• [Selected excerpt]
Showell Poultry, Inc. v. Delmarva Poultry Corp., 146 A.2d 794, 796 (Del. 1958).
Braddock v. Zimmerman, 906 A.2d 776, 784 (Del. 2006).
(14) "Cases from other jurisdictions provide persuasive guidance about how to interpret the Insurers Liquidation Act." The case law from other jurisdictions addressing what constitutes a final order under statutes like § 5902(e) is limited and somewhat conflicting. After considering those cases and the nature of the Order, we conclude that the Order does not have the characteristics of a final, appealable order under § 5902(e).
Cohen v. State ex rel. Stewart, 89 A.3d 65, 93 (Del. 2014).

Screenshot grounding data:
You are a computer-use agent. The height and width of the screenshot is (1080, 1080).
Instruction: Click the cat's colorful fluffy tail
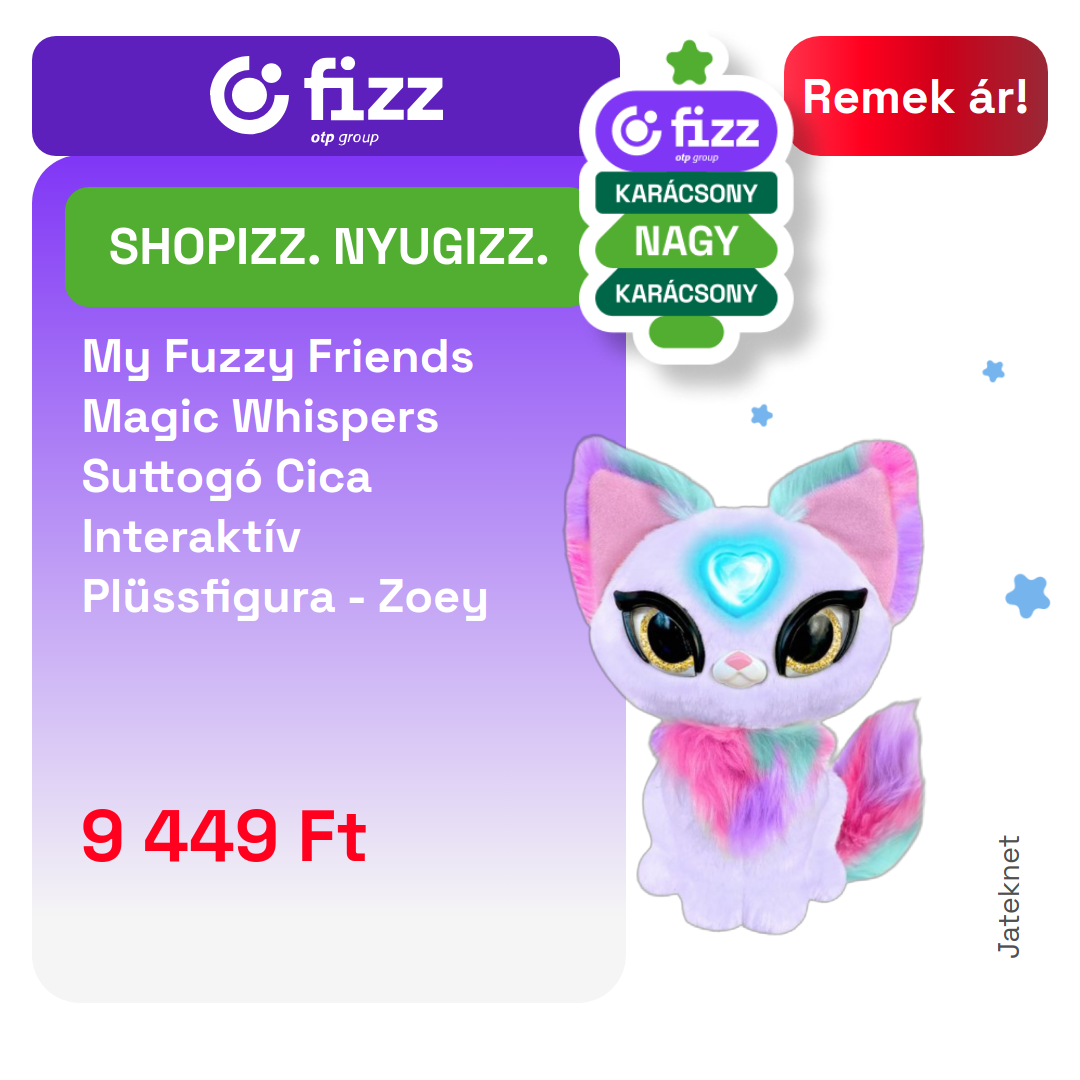(880, 792)
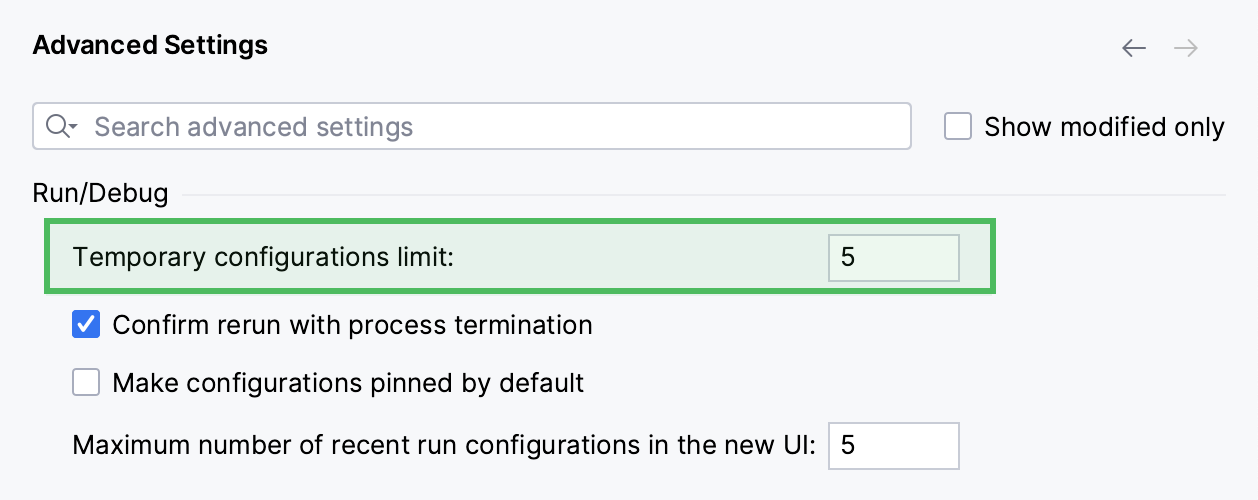Click the magnifier search icon

57,126
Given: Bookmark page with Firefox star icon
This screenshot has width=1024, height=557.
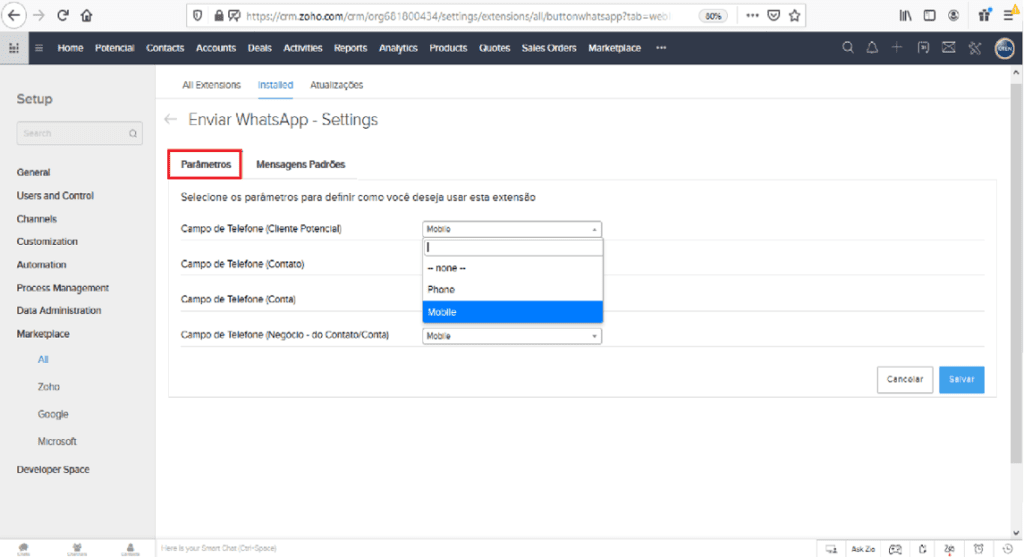Looking at the screenshot, I should tap(794, 16).
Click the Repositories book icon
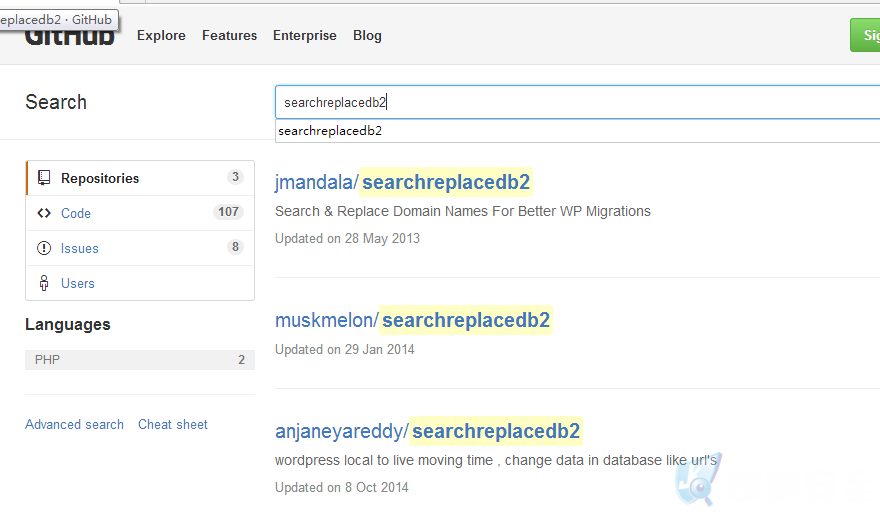This screenshot has height=517, width=880. [x=44, y=178]
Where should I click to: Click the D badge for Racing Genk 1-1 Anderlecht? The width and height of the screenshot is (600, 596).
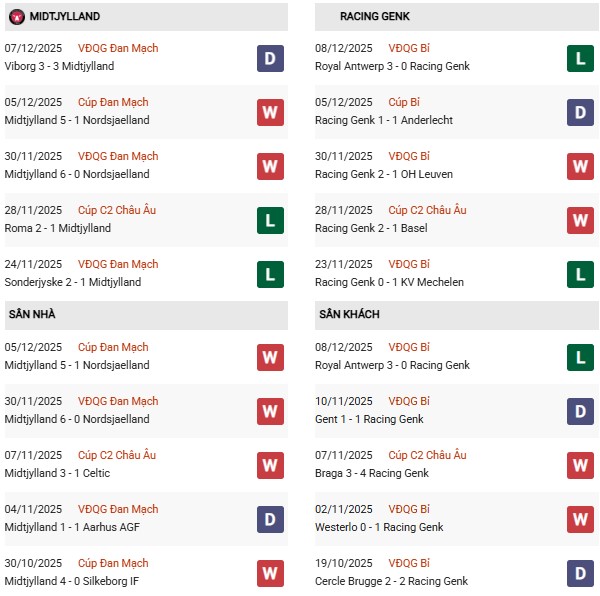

• [Problem description] In the selected excerpt on Delaware case law, what does the court conclude about the Order under § 5902(e)? These records were drawn from a separate source.

• [Finished exercise] The court concludes that the Order does not have the characteristics of a final, appealable order under § 5902(e).